Lawrence Lessig blasts expropriation of creators by Lucasfilm in the Star Wars remix project

An important editorial by Lessig in the Washington Post , in which he blames the advice of lawyers for the practice of ‘sharecropping’ creators.

A significant excerpt, calling for a new approach by the legal profession:

“Upload a remix and George Lucas, and only Lucas, is free to include it on his Web site or in his next movie, with no compensation to the creator. You are not even permitted to post it on YouTube. Upload a particularly good image as part of your remix, and Lucas is free to use it commercially with no compensation to the creator. The remixer is allowed to work, but the product of his work is not his.
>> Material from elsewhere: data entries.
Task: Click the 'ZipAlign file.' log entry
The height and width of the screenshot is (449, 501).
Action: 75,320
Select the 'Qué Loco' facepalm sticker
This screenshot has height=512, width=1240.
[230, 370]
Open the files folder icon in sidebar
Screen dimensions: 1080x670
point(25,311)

Put in terms appropriately (for Hollywood) over the top: The remixer becomes the sharecropper of the digital age.

Lucas is of course free, subject to “fair use,” to do whatever he wants with his creative work. The law of copyright grants him an exclusive right to “derivatives”; a remix is plainly a derivative. And it’s true that no one is forcing anyone to make a remix for free.

Yet as anyone watching this industry knows, there is a deep divide between those who believe that obsessive control is the hybrid’s path to profit and those who believe that freer access will build stronger, more profitable ties. Predictably, on the Vader-side of control is often a gaggle of lawyers who continue to act as though nothing interesting has changed in copyright law since the time of John Philip Sousa. These lawyers counsel their clients that control is always better. They ridicule efforts to strike a different balance with the army of creators being called into the service of their clients. It is for the privilege of getting to remix a 30-year-old series that these new creators are told they must waive any rights of their own. They should be happy with whatever they get (especially as most of them are probably “pirates” anyway).
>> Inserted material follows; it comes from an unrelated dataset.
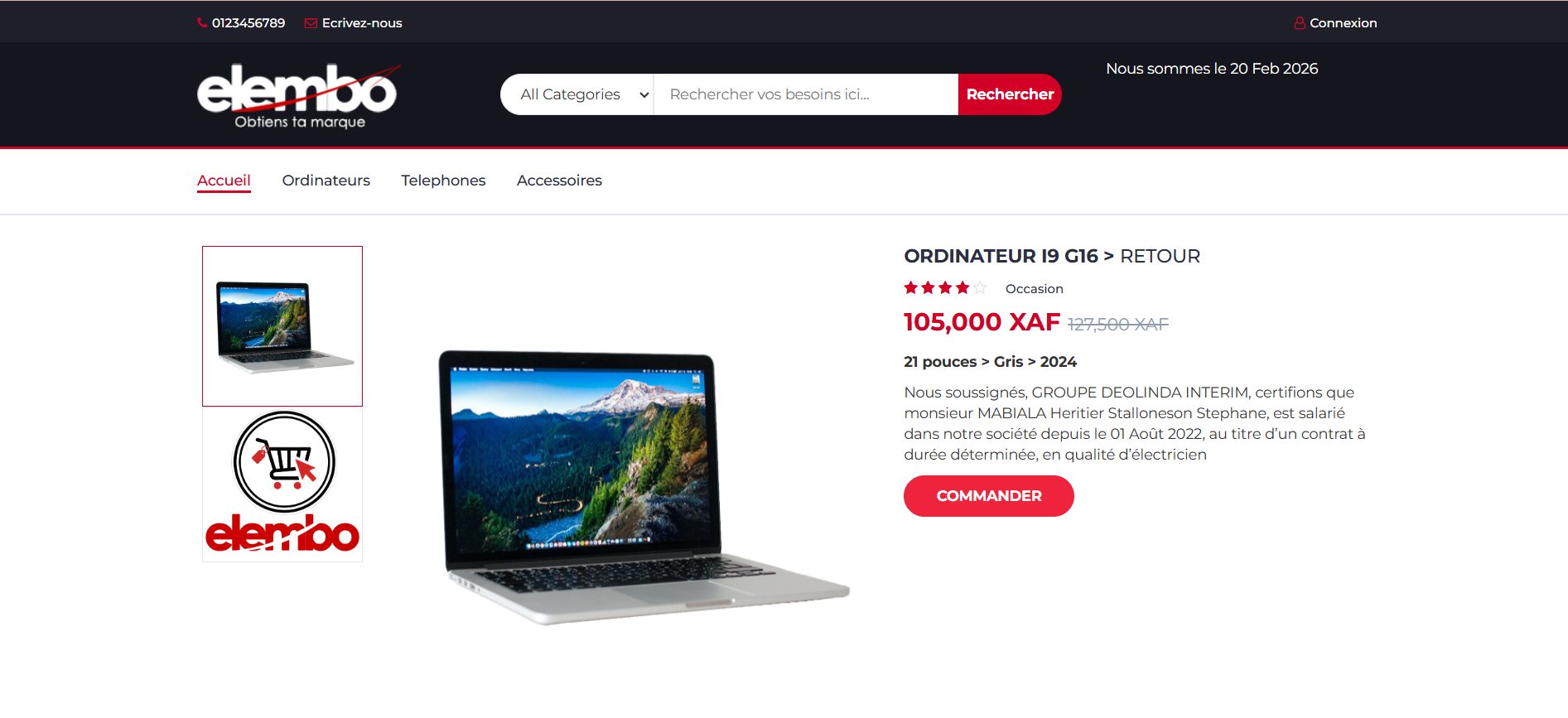Select the laptop thumbnail image

coord(282,326)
Lawyers never face an opening weekend. Like law professors, their advice lives largely protected from the market. They justify what they do in terms of “right and wrong,” while everyone else has to justify their work in terms of profit. They move slowly, and deliberately. If you listen carefully, sometimes you can even hear them breathe.

A decade from now, this Vaderesque advice will look as silly as the advice lawyers gave the recording industry a decade ago. New entrants, not as obsessed with total control, will generate radically more successful remix markets. The people who spend hundreds of hours creating this new work will flock to places and companies where their integrity as creators is respected. As every revolution in democratizing technologies since the beginning of time has demonstrated, victory goes to those who embrace with respect the new creators.

Hybrids are an important future of Internet growth. Businesses will have to think carefully about which terms will excite the masses to work for them for free. Competition will help define these terms. But if one more lawyer protected from the market may be permitted a prediction, I suggest sharecropping will not survive long as a successful strategy for the remixer.”